» TASK OBJECTIVE
Of the entries below, return only those lines from the line with "Viewport: 1141px width, 482px" to the line with "The height and width of the screenshot is (1457, 710).", exactly, both included.

Stored records
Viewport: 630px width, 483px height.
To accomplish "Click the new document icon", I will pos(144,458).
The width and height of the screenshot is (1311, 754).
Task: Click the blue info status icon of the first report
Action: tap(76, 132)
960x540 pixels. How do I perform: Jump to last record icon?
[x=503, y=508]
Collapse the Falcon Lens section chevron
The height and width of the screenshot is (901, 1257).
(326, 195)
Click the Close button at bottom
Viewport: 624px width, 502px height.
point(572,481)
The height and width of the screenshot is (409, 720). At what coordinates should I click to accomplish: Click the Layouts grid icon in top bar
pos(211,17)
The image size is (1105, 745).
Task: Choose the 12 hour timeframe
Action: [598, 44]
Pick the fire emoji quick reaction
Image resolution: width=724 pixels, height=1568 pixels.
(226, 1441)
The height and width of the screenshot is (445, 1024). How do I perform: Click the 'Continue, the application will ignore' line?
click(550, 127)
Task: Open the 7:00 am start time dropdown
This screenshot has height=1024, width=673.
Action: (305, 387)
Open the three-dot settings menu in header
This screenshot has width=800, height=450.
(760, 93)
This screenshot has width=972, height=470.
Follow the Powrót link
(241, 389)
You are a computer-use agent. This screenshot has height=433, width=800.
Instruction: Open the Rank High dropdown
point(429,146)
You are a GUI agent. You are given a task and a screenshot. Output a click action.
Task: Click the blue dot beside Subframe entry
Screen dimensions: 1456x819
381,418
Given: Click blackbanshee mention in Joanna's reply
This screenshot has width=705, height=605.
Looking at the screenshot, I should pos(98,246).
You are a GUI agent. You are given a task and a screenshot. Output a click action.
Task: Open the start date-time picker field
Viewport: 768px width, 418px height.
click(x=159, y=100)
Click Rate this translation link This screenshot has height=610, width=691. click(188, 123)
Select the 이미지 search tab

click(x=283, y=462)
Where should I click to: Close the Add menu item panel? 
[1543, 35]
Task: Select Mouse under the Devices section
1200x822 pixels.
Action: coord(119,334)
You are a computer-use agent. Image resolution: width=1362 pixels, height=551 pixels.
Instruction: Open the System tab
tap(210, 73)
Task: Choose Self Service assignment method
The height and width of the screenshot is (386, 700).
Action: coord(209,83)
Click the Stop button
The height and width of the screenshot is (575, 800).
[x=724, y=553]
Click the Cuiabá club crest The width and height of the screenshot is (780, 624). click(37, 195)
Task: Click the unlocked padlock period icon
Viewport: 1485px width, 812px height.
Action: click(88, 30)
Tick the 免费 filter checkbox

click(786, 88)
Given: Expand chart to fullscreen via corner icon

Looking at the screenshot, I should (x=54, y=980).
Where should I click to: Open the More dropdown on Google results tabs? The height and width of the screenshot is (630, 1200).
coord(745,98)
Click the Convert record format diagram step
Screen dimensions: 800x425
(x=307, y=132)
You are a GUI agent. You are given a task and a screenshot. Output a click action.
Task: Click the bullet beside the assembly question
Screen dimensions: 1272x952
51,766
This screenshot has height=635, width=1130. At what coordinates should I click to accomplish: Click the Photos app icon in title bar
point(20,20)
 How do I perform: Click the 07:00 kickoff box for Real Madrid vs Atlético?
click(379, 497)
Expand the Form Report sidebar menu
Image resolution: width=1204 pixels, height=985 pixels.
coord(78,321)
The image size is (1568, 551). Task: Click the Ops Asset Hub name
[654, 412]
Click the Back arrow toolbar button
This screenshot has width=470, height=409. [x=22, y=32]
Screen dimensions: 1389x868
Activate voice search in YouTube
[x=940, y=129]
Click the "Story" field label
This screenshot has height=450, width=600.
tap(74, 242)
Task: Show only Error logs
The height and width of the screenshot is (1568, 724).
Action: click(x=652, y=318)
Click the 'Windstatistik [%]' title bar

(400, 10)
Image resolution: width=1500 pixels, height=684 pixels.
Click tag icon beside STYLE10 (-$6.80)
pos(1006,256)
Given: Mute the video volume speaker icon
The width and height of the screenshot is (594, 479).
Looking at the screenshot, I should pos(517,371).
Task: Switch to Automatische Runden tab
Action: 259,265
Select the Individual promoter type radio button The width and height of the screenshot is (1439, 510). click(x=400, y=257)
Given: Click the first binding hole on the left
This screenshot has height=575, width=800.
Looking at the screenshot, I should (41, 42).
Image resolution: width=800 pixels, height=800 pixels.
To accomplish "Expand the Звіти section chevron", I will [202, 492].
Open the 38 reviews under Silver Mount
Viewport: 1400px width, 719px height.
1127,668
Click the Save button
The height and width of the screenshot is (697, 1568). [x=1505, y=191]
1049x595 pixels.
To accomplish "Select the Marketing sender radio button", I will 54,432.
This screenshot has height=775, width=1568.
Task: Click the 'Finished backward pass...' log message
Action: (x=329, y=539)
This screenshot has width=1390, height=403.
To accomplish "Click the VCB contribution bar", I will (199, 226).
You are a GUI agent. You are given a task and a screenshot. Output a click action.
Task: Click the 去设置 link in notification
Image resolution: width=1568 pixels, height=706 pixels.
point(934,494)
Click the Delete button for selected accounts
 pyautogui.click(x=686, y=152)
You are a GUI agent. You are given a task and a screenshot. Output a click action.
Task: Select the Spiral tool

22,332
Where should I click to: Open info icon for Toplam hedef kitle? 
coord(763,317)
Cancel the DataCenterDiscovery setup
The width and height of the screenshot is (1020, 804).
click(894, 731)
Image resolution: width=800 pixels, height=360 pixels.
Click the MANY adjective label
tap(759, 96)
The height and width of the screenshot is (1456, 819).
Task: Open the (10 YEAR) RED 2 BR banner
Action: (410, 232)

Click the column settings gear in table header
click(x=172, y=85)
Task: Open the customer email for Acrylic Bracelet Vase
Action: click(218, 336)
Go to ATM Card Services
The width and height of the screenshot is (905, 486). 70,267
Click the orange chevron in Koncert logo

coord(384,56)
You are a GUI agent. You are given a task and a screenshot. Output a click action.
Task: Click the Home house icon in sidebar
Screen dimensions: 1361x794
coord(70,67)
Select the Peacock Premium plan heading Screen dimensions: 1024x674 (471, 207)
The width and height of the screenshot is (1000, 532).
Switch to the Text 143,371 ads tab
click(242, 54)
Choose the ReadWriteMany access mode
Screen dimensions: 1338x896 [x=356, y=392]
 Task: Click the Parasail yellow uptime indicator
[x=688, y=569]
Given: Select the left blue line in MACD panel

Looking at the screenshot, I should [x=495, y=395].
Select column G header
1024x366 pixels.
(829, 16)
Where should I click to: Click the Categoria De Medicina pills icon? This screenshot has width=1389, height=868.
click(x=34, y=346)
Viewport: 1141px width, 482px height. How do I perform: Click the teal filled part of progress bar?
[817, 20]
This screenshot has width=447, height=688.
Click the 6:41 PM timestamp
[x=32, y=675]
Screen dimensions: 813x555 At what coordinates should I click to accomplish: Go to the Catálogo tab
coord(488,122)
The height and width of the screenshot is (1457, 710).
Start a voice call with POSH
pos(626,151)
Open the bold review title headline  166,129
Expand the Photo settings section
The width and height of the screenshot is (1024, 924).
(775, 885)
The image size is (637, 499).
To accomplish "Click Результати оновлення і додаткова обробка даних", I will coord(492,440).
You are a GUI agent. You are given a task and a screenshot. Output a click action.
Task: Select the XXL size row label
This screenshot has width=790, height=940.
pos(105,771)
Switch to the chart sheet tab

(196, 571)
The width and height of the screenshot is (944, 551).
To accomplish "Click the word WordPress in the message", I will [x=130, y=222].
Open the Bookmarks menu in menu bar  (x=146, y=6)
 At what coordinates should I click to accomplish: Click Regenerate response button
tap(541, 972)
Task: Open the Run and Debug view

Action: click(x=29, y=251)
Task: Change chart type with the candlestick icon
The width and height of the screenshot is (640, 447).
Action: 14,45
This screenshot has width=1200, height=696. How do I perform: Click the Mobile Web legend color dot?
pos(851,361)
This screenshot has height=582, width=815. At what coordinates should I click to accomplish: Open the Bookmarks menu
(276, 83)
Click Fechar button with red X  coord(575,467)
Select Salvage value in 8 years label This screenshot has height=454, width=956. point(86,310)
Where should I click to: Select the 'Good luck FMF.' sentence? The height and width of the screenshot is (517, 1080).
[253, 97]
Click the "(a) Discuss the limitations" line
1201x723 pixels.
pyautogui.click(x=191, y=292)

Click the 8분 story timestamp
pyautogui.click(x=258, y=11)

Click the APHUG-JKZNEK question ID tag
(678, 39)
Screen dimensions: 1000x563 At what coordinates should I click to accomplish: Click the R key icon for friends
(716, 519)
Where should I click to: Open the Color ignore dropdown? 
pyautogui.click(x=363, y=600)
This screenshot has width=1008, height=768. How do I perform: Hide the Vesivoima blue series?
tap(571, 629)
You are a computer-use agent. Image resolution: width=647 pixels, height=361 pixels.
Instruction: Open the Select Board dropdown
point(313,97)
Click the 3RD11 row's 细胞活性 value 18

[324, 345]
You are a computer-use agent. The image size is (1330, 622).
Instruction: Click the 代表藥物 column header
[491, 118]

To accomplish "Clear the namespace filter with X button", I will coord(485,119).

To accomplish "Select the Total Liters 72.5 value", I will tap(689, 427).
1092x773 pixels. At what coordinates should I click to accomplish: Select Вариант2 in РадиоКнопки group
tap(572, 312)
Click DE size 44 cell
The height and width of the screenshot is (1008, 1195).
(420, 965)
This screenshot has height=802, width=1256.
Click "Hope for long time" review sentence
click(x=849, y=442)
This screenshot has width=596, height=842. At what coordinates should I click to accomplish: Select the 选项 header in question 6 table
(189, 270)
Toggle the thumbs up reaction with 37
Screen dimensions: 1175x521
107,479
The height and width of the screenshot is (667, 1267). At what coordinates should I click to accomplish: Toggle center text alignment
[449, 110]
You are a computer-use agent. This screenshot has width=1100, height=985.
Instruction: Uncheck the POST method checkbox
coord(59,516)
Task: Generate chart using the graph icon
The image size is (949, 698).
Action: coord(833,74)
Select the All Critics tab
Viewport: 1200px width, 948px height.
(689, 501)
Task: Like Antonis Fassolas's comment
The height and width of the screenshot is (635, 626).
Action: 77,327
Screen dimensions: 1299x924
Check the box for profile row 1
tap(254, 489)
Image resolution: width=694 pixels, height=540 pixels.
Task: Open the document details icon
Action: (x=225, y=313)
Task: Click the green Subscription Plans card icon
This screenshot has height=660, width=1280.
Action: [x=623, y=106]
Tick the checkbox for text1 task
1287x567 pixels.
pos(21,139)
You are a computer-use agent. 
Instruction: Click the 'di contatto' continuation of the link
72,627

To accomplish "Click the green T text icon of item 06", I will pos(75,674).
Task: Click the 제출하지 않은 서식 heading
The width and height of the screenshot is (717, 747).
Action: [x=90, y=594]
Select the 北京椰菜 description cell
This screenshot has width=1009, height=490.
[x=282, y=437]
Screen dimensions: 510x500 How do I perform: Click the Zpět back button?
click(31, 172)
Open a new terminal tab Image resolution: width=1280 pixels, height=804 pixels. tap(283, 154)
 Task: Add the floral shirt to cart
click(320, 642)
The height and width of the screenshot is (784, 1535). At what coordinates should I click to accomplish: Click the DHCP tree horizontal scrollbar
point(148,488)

» TASK RESPONSE
Viewport: 1141px width, 482px height. How do I perform: Click the teal filled part of progress bar?
[817, 20]
This screenshot has width=447, height=688.
Click the 6:41 PM timestamp
[x=32, y=675]
Screen dimensions: 813x555 At what coordinates should I click to accomplish: Go to the Catálogo tab
coord(488,122)
The height and width of the screenshot is (1457, 710).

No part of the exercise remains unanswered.